Intanto il mio coinquilino è entrato nella stanza e mi mostra un meme sul suo telefono. Io rido e dopo un breve commento torno a ridere ancora più forte quando vedo salire sul mio schermo lo stesso meme. Evidentemente seguiamo le stesse pagine. Ormai non leggo più, il dito automaticamente continua a fare i grattini allo schermo, lo stuzzica. Al mio dito piace questo movimento: dal basso schiaccia e trascina verso l’alto, rilascia scende e ricomincia. È bello, è ripetitivo, deve piacergli da sempre, da sempre i pollici hanno la tendenza a rigirarsi da soli. Sembra un massaggio, una dolcezza da fare al gatto sotto al muso, e il telefono risponde, fa le fusa: a volte vibra. Mostra sempre immagini nuove, allo stimolo del dito corrisponde, da parte del telefono, la fuoriuscita continua di immagini, parole, video, dati. Come una slot machine. Come una sega infinita.
In più il mio telefono mi conosce, sa quali prodotti consigliarmi. A volte, addirittura, mi fa pensare a ciò che mi serve, mi instilla delle idee, dei bisogni. Non è un rapporto univoco, certo è la mia macchina, un mio strumento, ma io penso che il nostro rapporto sia molto più simile a quello di un re con i suoi ministri. Io sono il re, ovviamente, e mi servo di lui come desidero, e lui non sembra mai opporsi, eppure non posso non pensare che un giorno per invidia o brama di potere voglia prendere il mio posto facendomi fuori. Dagli amici mi guardi dio che dallo smartphone mi guardo io.

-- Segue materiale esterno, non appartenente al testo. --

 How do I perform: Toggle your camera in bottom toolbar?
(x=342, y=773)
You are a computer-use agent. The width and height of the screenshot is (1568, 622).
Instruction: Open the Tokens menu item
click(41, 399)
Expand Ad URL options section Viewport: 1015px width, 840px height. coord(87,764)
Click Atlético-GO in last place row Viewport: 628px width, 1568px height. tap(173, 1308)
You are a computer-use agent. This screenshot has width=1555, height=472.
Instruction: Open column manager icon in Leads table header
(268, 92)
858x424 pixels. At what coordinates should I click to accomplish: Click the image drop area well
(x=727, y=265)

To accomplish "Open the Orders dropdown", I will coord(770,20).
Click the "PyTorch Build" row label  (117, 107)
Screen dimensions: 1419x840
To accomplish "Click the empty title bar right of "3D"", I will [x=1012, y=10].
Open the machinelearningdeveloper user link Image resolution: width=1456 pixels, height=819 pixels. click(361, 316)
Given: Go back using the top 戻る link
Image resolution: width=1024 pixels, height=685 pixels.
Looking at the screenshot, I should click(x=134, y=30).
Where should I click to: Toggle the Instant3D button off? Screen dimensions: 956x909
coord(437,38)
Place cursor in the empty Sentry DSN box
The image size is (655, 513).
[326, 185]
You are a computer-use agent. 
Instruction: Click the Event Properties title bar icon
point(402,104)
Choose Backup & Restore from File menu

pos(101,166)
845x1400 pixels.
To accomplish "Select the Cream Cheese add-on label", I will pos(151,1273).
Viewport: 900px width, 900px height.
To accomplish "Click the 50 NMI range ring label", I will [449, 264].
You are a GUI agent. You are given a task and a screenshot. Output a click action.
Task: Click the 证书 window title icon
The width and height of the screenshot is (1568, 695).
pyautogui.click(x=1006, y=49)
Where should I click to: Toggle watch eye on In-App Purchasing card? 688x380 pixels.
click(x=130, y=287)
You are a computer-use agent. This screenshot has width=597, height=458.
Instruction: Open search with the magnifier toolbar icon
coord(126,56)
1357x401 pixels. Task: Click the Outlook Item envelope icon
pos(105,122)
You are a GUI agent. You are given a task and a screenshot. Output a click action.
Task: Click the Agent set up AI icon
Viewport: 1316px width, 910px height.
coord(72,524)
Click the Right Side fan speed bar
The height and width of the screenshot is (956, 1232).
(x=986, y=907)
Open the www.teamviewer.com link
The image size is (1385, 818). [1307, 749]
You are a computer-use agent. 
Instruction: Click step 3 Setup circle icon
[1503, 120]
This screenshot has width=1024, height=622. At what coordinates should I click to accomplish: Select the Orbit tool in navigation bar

Per l’appunto, ecco che mi imbatto in una cosiddetta sponsorizzazione, cioè una pubblicità ad hoc- ad me– è una reclame di un ortodonzista per una sbiancatura dentale: ora che ci penso in questi giorni con gli amici ho parlato di dentisti e di denti bianchi. Visto? Meglio di una moglie, di una madre, di un analista il mio telefono ascolta, anche quando sta lì in disparte in silenzio, sembra ignorato e che ignori a sua volta, in realtà ascolta il suo re, per essere sempre pronto a servirlo. È un costante lavorio fatto di connessioni, input e output, cristalli e sfruttamento minorile, tutto rivolto alla mia cura. Chissà che team di tecnici deve esserci dietro per offrirmi un servizio del genere, e praticamente gratis.
Addirittura mi vengono offerte una serie di persone che potrei conoscere. Vediamo chi sono i concorrenti di oggi: ogni tanto incontro persone che conosco davvero nell’altra vita, quella al di qua. Il primo non ho idea di chi sia, abbiamo solo due amici in comune…il secondo ha un aspetto familiare. Certo la foto la riconosco: è mia! Non nel senso che io ho scattato quella foto, a volte succede, specialmente coi profili dei miei già-amici, ma non in questo caso. Qui sono Io nella foto, sì, è scattata a Parigi, quello è il mio cappotto, ce l’ho ancora. Sarei tentato di speculare su questa fantomatica apparizione, magari qualcuno ha usato le mie foto per creare un fake, però non avrebbe senso: anche il nome combacia, già, nome e cognome sono gli stessi riportati dai miei documenti: peccato mi avrebbe dato un piccolo piacere narcisistico, ne sarei stato lusingato, non mi è mai successa una cosa del genere, ad alcune persone che conosco sì; forse qualcuno mi ha fatto uno scherzo…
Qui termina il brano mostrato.